→ **PROBLEM DETAILS**: Here is the task for the listing below: output exactly the lines from the one containing "Screen dimensions: 1024x577" through the one containing "Given: Expand the Modified On sort dropdown", and leave out the pictures.

→ **MATERIAL PROVIDED**:

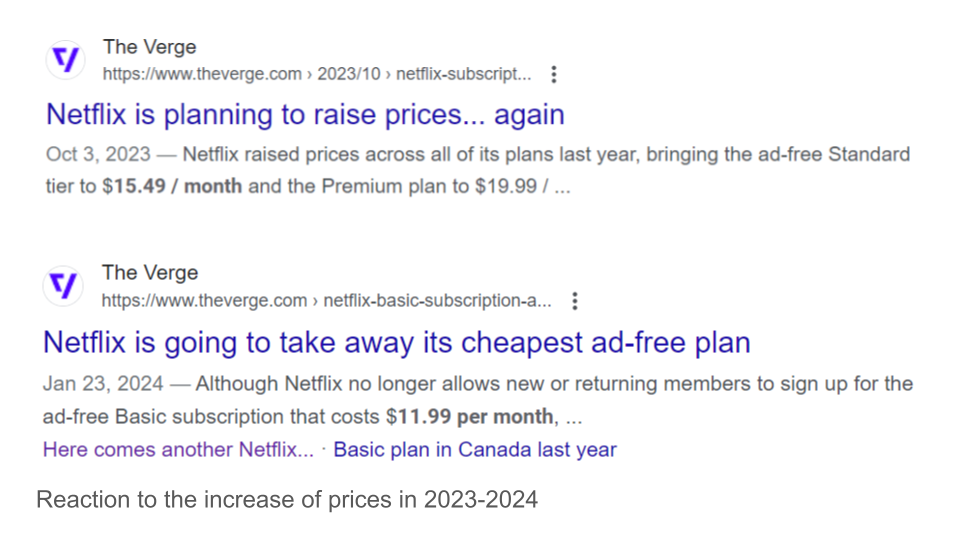Click 'The Verge' site name in second result
The height and width of the screenshot is (540, 960).
(x=150, y=273)
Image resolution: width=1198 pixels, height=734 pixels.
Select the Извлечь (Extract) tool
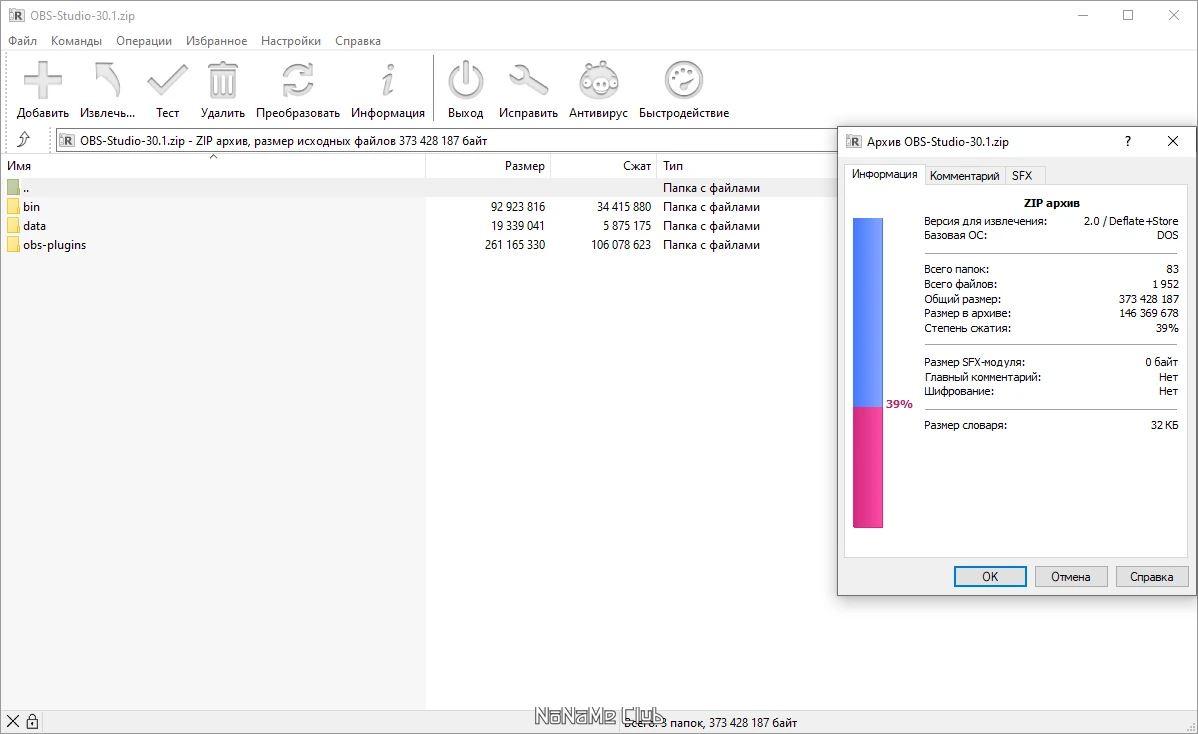pyautogui.click(x=107, y=85)
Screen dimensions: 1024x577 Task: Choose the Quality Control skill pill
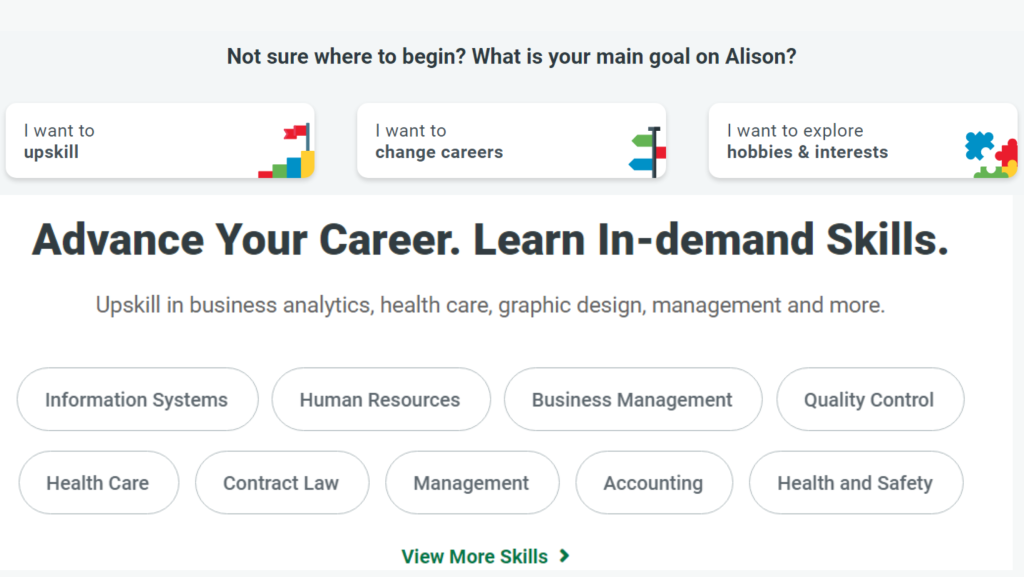point(870,399)
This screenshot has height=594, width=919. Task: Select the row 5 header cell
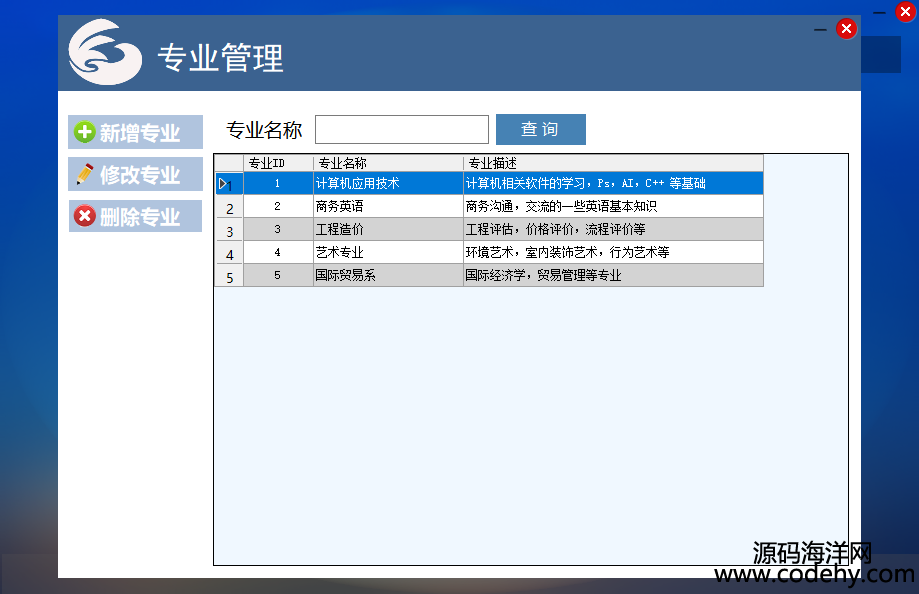pyautogui.click(x=229, y=276)
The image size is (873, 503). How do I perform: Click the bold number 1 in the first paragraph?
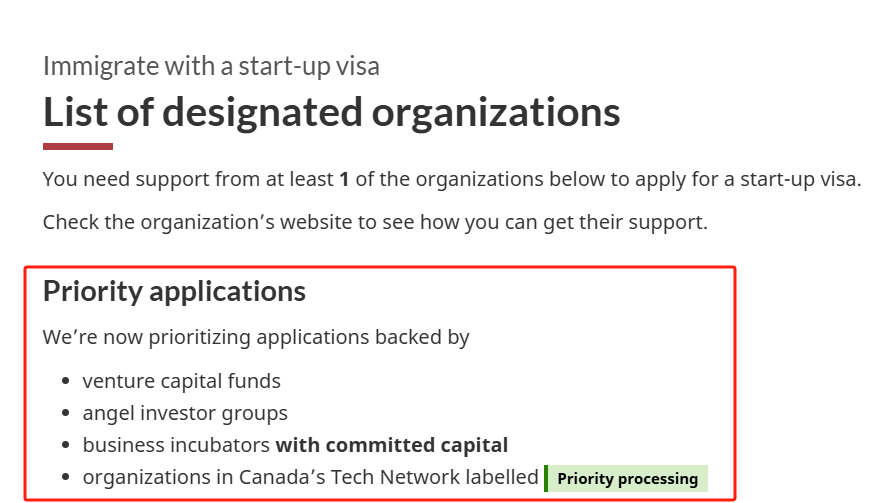[x=344, y=180]
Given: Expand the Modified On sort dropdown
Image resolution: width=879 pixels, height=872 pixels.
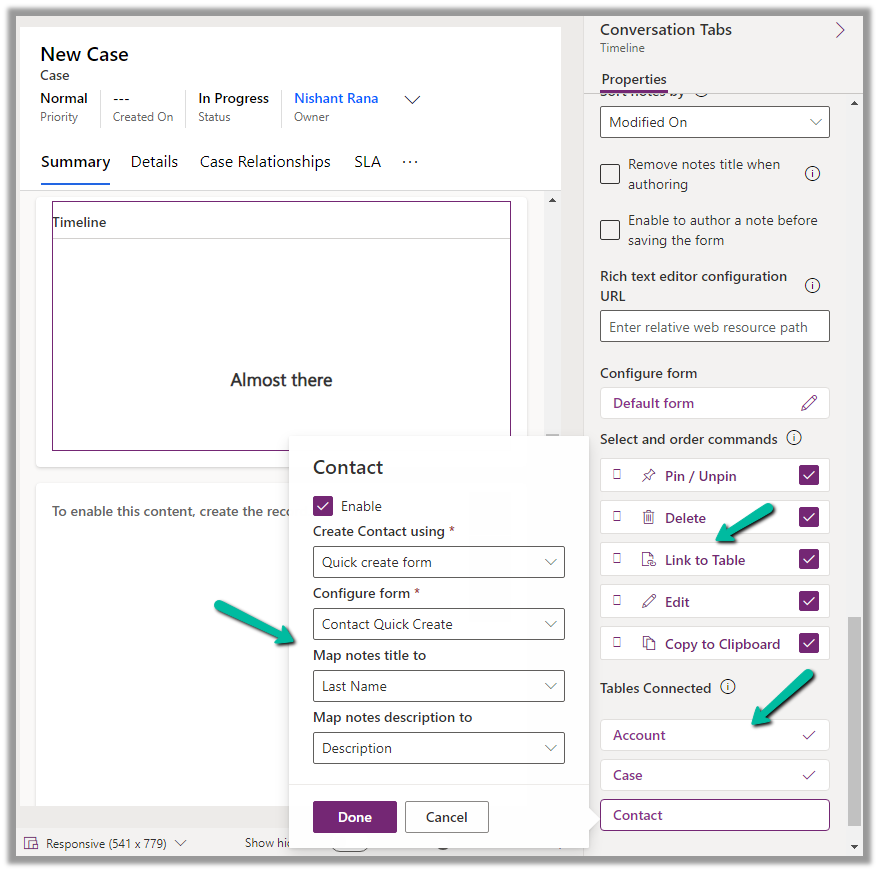Looking at the screenshot, I should pyautogui.click(x=714, y=122).
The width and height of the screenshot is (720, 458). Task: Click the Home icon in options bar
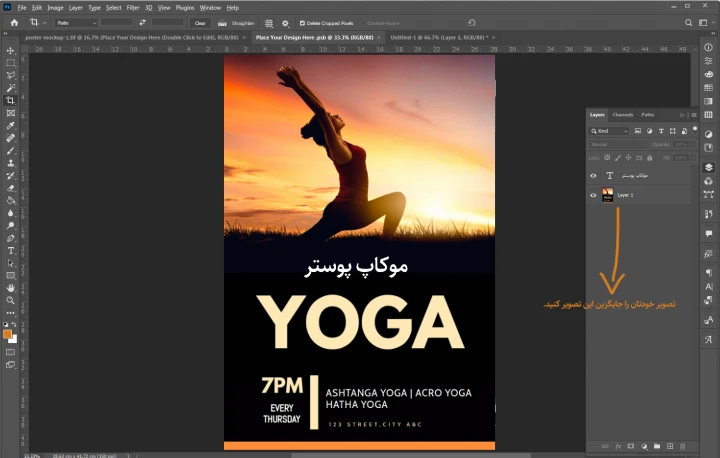pos(14,22)
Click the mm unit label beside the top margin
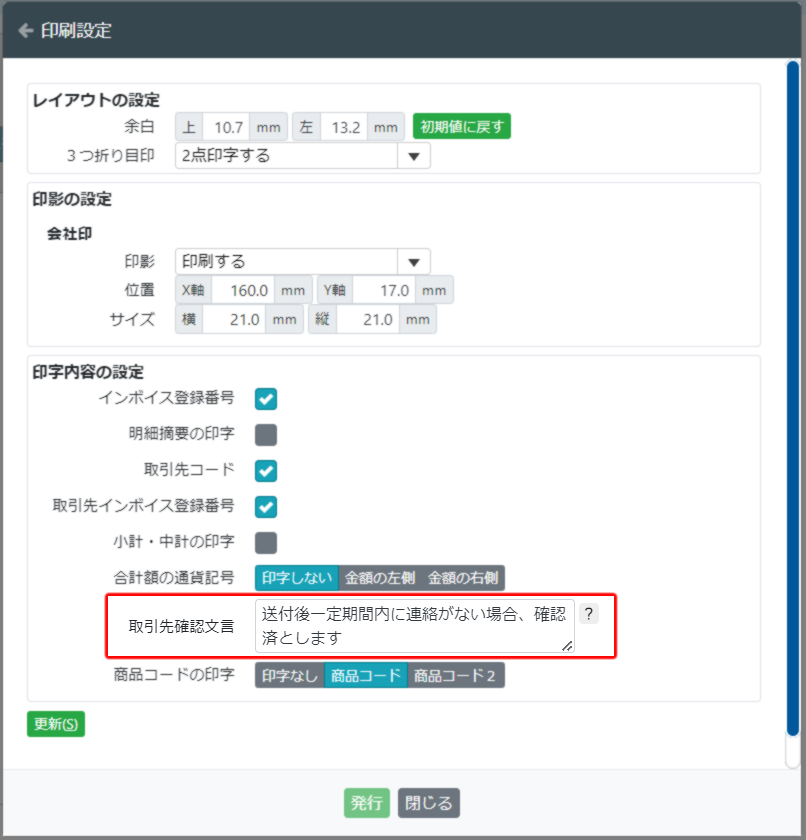 (267, 127)
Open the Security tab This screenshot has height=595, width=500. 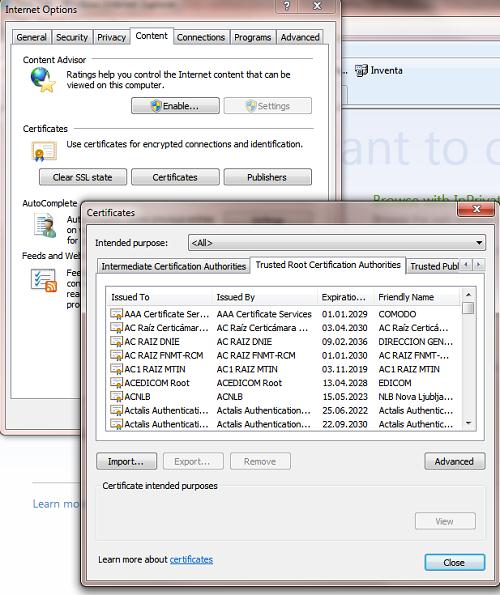point(72,37)
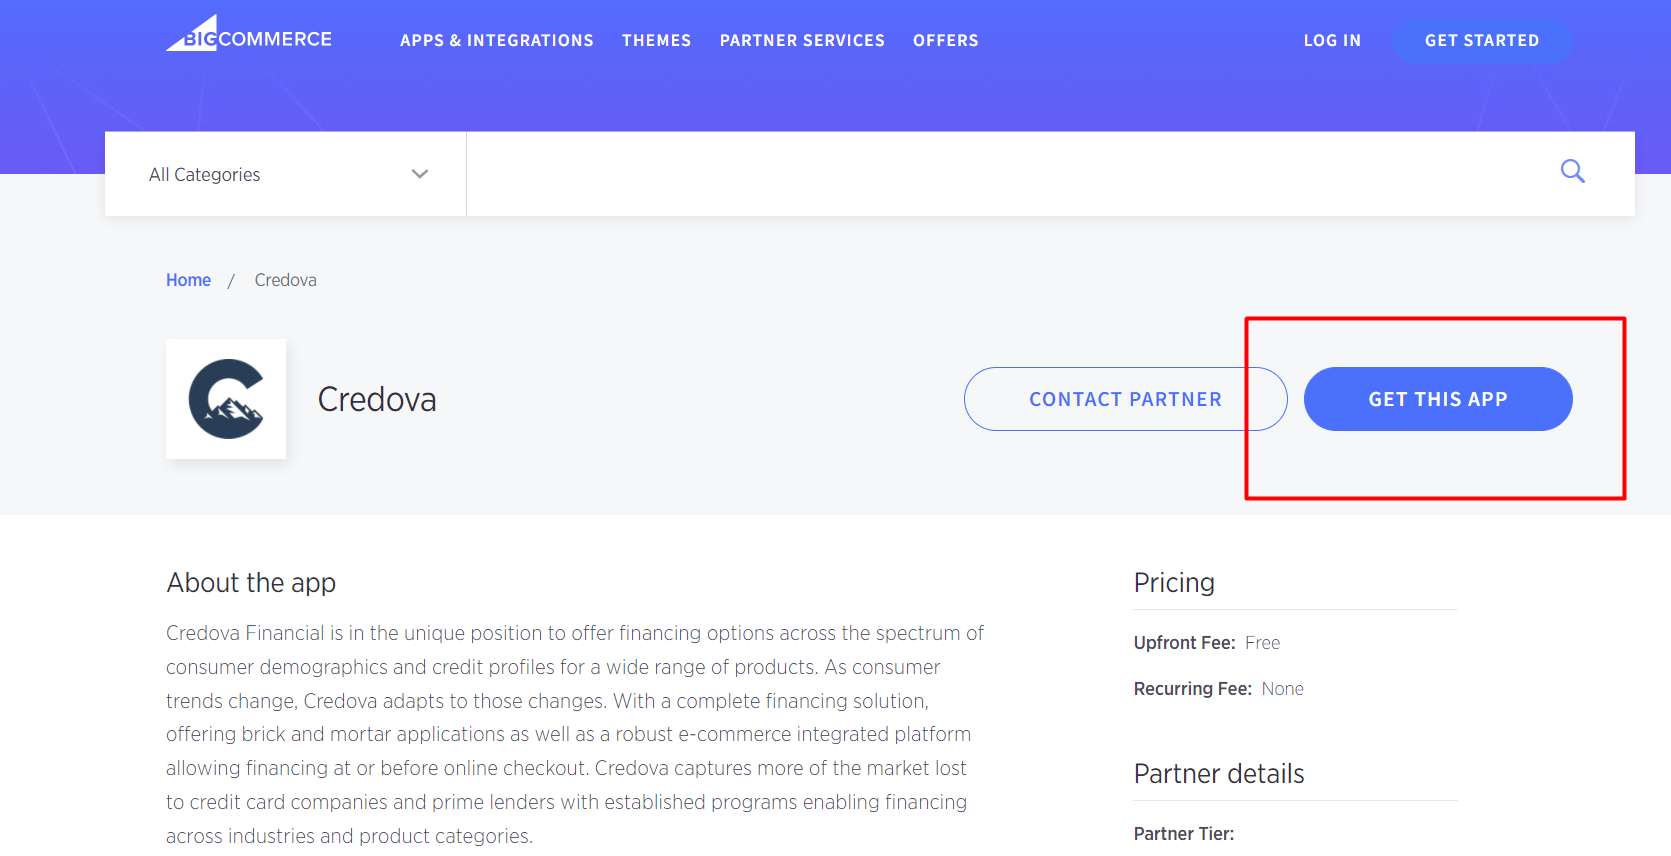1671x856 pixels.
Task: Click the Get This App button
Action: click(x=1437, y=399)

→ **WRITTEN ANSWER**:
Screen dimensions: 1024x577 Task: Choose the Quality Control skill pill
point(870,399)
This screenshot has height=594, width=919. Task: Select the row 5 header cell
pyautogui.click(x=229, y=276)
The image size is (873, 503). How do I perform: Click the bold number 1 in the first paragraph?
[x=344, y=180]
Given: Expand the Modified On sort dropdown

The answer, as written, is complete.